--- BRANO DA LEGGERE ---

Presenta una pianta a croce latina inscritta. Le navate laterali terminano con absidi dando luogo alla tripartizione del santuario. Appaiono separate dalla nave da tre archi a sesto acuto impostati su pilastri.
Le finestre aperte sul fianco meridionale sono un'aggiunta del XIX sec. quando la chiesa assunse le funzioni di scuola (durante il secondo periodo turco fu invece utilizzata come armeria).
Nello spazio centrale si eleva la cupola semisferica su un tamburo in poros della medesima altezza.
Il portale, al di sopra del quale sono inseriti due rilievi marmorei (uno con inciso l'atto di donazione e l'altro con l'aquila bicipite) è circondato da poros con le caratteristiche modanature veneziane.

---

> [OBIETTIVI]:
a) Nel paragrafo del brano sulla chiesa che comincia con «Presenta una pianta», quali parti dell'edificio sono nominate? Escludi la pianta.
b) Secondo il brano sulla chiesa, da che cosa deriva la tripartizione del santuario?
c) Riporta il testo del brano sulla chiesa a partire da "Presenta una pianta" e fino a "caratteristiche modanature veneziane.".

--- DATI FORNITI ---

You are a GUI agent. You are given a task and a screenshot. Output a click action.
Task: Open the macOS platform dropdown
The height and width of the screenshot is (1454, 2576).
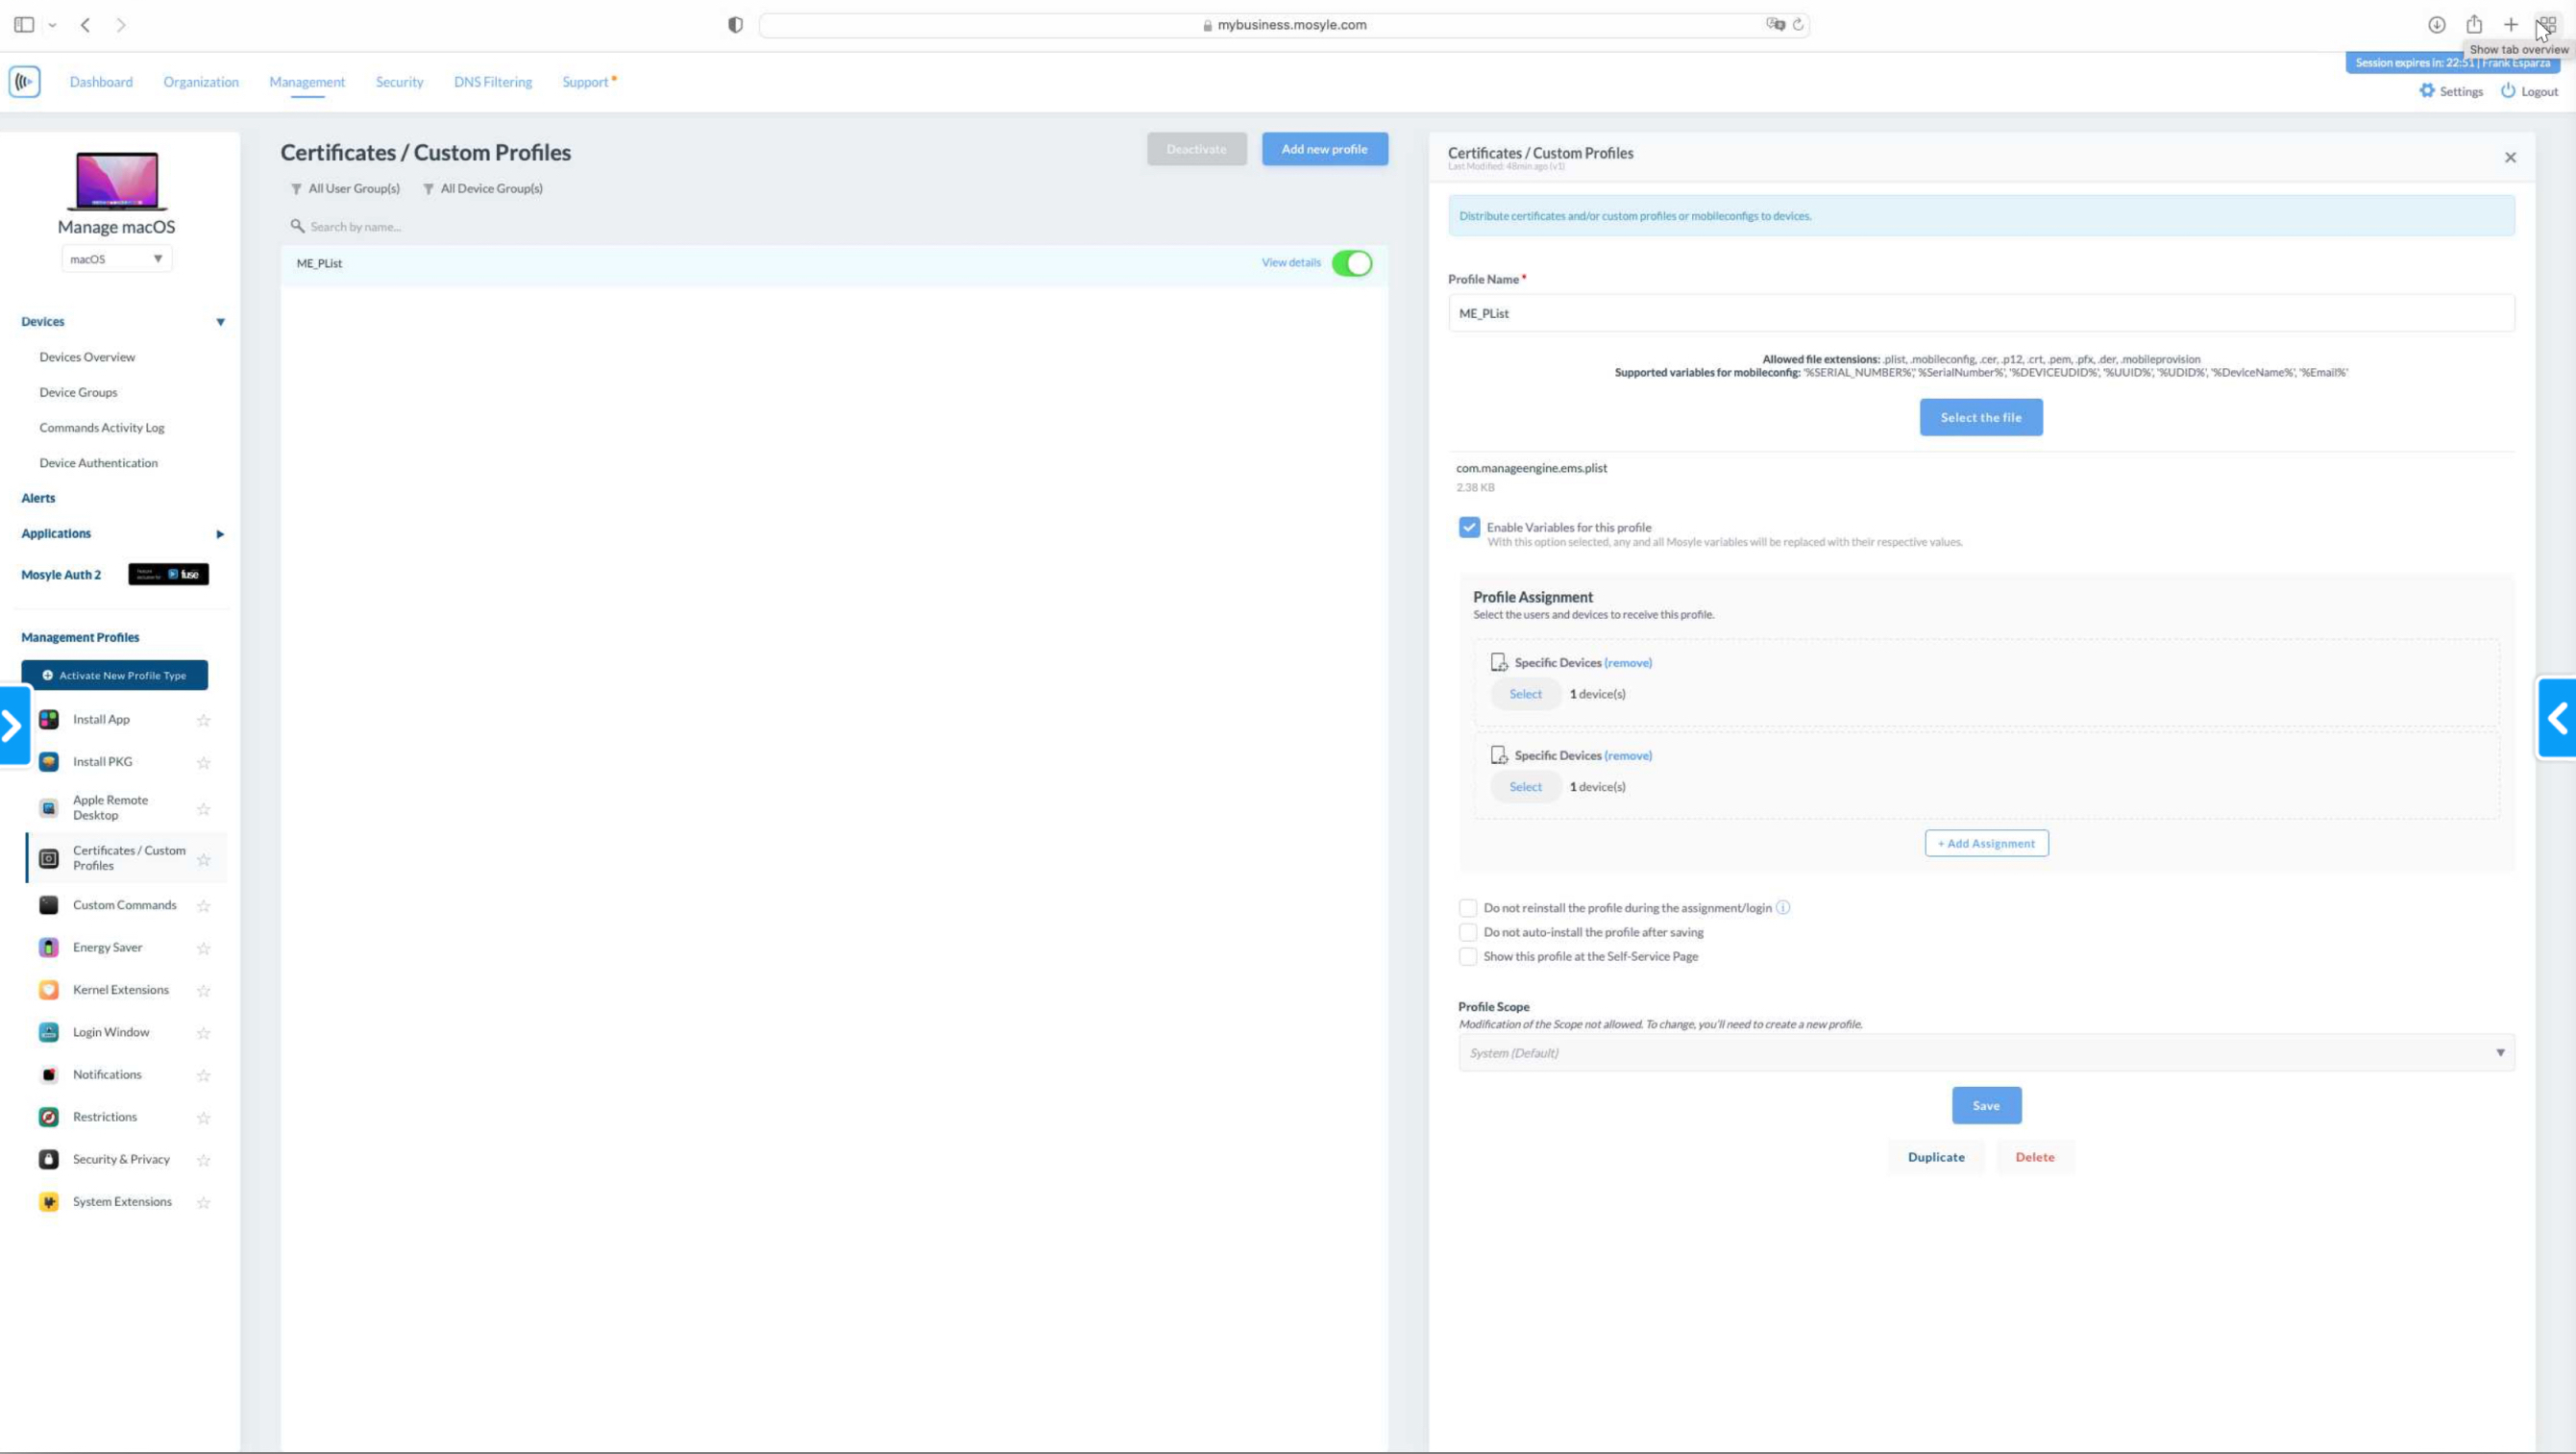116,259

---

> [RISPOSTE]:
a)
- navate laterali
- absidi
- santuario
- nave
- archi a sesto acuto
- pilastri

b) La tripartizione del santuario nasce dal fatto che le navate laterali terminano con absidi.

c)
Presenta una pianta a croce latina inscritta. Le navate laterali terminano con absidi dando luogo alla tripartizione del santuario. Appaiono separate dalla nave da tre archi a sesto acuto impostati su pilastri.
Le finestre aperte sul fianco meridionale sono un'aggiunta del XIX sec. quando la chiesa assunse le funzioni di scuola (durante il secondo periodo turco fu invece utilizzata come armeria).
Nello spazio centrale si eleva la cupola semisferica su un tamburo in poros della medesima altezza.
Il portale, al di sopra del quale sono inseriti due rilievi marmorei (uno con inciso l'atto di donazione e l'altro con l'aquila bicipite) è circondato da poros con le caratteristiche modanature veneziane.